En el caso específico de Oaxaca, el movimiento feminista es incipiente. Si bien es cierto que no se puede imponer una forma de entender el mundo sobre otra –y el feminismo es una perspectiva que se suma a la lista de luchas sociales entorno a la igualdad y la libertad– sí es posible ver que hay urgencia por tratar el tema a nivel local. ¿Por qué? Porque Oaxaca se ha colocado en el cuarto lugar a nivel nacional en abuso infantil (acrecentado por la pandemia y el encierro), así como uno de los lugares en donde la impunidad y los feminicidios están a la orden del día.
Sin embargo, las manifestaciones (que son un recurso de lucha simbólica y política) se dieron de manera aislada, tibia y pequeña.
“Parece que el feminismo no termina de cuajar en sociedades como la oaxaqueña” expresa la politóloga Ameyalli Valentín.
Quizá esto se explica a partir de la naturaleza propia del estado, de su cultura mestiza tendiente a lo indígena y de la fuerte carga religiosa y social presente en los pueblos. ¿Significa que está mal que las mujeres oaxaqueñas no sean feministas? Por supuesto que no.
Significa que hay diferentes formas de leer el mundo y las luchas por la igualdad de género y en contra de la violencia machista nos permiten interpretar a nuestras sociedades desde una perspectiva que no habíamos tomado en cuenta.

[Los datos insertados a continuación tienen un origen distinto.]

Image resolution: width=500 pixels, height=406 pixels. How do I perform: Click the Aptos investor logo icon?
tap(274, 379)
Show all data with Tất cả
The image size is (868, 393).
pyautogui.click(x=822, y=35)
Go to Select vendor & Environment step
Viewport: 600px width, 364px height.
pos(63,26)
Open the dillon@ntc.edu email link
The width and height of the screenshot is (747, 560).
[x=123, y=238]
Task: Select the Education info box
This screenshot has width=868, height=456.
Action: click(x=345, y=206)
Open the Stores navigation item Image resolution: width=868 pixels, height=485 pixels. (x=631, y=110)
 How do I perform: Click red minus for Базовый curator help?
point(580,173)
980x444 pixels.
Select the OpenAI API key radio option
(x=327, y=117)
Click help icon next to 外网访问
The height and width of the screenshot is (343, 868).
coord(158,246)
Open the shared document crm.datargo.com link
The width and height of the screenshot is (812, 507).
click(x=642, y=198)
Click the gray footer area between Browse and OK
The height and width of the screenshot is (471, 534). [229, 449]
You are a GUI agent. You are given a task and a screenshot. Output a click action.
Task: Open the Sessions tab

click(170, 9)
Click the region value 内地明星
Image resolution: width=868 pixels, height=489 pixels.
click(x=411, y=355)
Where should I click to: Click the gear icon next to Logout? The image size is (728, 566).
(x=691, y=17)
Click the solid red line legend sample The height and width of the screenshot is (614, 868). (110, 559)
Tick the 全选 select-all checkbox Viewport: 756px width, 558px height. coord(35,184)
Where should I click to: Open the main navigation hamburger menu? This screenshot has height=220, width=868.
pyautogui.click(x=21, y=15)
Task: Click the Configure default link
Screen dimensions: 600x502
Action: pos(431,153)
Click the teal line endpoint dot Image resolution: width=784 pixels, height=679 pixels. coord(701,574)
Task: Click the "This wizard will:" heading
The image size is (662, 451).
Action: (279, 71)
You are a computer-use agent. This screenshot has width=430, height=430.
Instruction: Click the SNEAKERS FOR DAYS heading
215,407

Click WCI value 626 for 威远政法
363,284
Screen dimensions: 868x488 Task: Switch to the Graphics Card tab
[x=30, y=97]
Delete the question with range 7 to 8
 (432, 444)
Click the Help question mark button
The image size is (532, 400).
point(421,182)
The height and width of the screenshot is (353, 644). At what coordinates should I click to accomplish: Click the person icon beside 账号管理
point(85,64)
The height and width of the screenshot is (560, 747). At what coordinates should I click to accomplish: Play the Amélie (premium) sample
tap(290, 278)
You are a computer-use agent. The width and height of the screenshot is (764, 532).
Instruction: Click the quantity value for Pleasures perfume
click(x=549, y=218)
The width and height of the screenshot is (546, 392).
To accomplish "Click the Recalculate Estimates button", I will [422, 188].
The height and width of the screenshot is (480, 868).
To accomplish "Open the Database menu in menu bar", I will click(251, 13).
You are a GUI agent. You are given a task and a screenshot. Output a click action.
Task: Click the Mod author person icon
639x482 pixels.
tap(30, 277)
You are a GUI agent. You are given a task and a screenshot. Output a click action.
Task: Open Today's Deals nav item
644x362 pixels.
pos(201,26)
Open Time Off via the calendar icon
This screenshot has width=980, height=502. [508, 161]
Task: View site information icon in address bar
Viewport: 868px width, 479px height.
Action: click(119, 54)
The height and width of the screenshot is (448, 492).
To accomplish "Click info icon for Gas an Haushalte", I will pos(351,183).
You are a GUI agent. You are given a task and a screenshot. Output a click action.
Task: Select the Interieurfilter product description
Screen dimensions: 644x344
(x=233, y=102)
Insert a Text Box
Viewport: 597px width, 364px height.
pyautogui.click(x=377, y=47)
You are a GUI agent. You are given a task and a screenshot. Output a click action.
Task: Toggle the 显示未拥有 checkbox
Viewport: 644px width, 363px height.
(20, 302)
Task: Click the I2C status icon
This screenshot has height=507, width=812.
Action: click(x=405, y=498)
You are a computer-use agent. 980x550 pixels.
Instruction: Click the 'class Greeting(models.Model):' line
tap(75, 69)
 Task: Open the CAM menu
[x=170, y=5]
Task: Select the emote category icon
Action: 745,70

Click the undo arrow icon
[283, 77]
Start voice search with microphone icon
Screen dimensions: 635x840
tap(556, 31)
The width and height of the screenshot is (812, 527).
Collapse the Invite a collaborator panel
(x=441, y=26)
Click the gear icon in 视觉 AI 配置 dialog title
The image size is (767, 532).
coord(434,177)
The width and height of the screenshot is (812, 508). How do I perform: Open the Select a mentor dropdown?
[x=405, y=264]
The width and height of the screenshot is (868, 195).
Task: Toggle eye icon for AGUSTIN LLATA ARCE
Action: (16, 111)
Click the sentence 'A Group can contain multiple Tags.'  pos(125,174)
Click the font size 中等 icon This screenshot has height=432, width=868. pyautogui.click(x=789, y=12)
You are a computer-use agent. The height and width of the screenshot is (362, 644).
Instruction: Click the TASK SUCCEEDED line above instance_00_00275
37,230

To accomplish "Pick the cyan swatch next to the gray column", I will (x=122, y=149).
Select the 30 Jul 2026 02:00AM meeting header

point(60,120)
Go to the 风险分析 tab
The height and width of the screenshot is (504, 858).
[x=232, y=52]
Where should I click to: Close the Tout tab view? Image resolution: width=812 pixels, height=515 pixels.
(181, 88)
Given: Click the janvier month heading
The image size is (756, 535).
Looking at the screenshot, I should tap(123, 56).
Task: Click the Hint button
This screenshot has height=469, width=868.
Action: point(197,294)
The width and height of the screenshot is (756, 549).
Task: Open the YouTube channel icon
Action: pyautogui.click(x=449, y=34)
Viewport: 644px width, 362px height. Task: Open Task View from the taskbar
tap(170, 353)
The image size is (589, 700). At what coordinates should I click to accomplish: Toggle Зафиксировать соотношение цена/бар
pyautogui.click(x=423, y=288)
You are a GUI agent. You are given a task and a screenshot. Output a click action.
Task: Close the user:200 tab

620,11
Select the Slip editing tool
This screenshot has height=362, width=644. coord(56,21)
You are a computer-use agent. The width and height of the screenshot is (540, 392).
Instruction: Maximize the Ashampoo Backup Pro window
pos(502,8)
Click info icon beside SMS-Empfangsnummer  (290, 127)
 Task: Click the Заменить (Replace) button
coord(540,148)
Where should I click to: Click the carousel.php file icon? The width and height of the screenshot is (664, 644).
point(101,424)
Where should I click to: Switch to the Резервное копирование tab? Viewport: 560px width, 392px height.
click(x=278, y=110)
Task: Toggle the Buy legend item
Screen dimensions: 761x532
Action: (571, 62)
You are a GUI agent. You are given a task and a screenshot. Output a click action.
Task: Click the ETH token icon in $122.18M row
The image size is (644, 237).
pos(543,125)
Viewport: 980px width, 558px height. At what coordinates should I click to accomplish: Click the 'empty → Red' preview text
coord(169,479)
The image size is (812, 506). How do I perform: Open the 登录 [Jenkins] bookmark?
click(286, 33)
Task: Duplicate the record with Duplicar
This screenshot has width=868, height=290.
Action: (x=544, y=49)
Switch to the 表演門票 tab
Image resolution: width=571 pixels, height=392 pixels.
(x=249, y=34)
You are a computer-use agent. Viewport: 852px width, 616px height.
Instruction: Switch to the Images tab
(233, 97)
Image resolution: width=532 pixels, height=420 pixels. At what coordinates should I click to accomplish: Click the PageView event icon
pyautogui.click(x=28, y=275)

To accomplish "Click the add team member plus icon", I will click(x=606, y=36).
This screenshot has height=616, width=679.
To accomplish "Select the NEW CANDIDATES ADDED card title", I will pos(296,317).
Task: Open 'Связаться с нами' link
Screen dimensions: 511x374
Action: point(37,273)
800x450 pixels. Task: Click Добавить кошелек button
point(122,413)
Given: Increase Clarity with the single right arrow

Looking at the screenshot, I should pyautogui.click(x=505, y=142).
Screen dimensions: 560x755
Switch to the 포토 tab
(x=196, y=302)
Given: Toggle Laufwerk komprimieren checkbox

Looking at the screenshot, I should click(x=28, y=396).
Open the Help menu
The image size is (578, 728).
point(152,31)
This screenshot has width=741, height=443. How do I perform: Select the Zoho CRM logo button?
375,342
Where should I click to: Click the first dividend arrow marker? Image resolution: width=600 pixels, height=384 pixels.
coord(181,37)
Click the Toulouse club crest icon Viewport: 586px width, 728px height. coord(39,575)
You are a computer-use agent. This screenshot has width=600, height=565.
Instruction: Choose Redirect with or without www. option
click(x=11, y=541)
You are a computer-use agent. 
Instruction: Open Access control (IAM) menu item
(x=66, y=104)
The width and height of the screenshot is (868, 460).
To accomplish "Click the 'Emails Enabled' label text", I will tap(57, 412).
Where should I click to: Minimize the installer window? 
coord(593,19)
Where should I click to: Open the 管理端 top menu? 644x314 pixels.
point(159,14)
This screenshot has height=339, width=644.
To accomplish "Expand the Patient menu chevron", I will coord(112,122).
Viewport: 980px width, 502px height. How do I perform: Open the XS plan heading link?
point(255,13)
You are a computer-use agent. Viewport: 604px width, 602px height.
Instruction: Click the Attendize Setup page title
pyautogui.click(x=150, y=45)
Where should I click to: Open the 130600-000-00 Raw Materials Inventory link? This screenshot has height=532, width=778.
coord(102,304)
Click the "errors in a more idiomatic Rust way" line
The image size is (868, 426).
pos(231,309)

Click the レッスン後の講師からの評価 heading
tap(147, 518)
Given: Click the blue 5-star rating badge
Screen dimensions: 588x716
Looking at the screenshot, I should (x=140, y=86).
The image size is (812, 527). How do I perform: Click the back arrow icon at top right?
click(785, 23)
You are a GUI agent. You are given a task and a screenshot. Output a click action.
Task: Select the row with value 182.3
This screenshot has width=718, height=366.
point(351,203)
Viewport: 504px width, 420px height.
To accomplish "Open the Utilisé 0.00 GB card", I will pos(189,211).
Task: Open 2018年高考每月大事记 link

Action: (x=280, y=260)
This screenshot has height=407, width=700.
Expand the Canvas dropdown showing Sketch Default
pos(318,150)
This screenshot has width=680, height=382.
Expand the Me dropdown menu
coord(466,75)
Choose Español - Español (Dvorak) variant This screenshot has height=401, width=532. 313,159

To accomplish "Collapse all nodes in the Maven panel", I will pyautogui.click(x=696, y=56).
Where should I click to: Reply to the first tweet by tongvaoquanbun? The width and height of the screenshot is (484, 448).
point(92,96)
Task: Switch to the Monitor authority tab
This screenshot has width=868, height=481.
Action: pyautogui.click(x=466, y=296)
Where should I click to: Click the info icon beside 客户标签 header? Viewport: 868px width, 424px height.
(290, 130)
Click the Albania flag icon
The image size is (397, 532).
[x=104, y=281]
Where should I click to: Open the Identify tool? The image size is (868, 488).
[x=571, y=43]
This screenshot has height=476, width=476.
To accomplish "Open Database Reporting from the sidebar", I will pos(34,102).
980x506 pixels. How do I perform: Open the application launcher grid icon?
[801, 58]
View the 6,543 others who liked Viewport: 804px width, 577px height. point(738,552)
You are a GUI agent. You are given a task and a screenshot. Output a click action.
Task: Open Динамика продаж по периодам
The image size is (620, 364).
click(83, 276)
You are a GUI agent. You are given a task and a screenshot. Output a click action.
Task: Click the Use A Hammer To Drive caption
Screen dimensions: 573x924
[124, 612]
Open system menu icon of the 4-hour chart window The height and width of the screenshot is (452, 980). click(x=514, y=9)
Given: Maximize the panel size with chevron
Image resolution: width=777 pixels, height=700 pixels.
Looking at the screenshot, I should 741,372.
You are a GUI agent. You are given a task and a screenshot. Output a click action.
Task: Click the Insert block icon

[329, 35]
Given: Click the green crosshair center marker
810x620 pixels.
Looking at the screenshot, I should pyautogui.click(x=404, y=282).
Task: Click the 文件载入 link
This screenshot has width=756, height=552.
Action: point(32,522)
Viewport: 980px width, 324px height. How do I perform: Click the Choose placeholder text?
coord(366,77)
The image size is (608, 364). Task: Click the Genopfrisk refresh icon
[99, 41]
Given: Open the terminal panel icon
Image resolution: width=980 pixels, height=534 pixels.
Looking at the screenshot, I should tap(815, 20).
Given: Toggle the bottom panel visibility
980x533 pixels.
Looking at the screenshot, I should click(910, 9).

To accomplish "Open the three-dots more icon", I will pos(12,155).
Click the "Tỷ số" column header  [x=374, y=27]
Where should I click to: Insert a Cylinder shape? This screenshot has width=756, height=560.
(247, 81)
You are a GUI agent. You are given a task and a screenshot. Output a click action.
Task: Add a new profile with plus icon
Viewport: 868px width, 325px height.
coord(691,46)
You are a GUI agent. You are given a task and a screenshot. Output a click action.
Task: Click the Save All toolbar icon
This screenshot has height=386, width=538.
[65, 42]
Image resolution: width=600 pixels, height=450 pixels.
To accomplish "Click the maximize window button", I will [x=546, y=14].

En suma, el 8M es resultado de un complejo fenómeno histórico, social, cultural económico y político. El feminismo es un movimiento transversal, que toca a mujeres de diferentes edades, clases sociales y lugares de origen. Las protestas alrededor del mundo y en la capital del país tuvieron el mismo color: fueron masivas –pese a la pandemia– y enérgicas. El caso oaxaqueño fue distinto, quizá por la naturaleza del territorio y sus implicaciones socioculturales que tienen su origen en un pasado colonial, o quizá porque el feminismo exige de sus aliadas un engranaje social distinto, una forma diferente de pensar y actuar. Si bien, Oaxaca es un estado con altos índices de violencia de género, así como el cuarto lugar en abuso infantil a nivel nacional (acrecentado por la pandemia y el encierro), la lucha feminista continua siendo un tema controversial, un tópico maniqueo.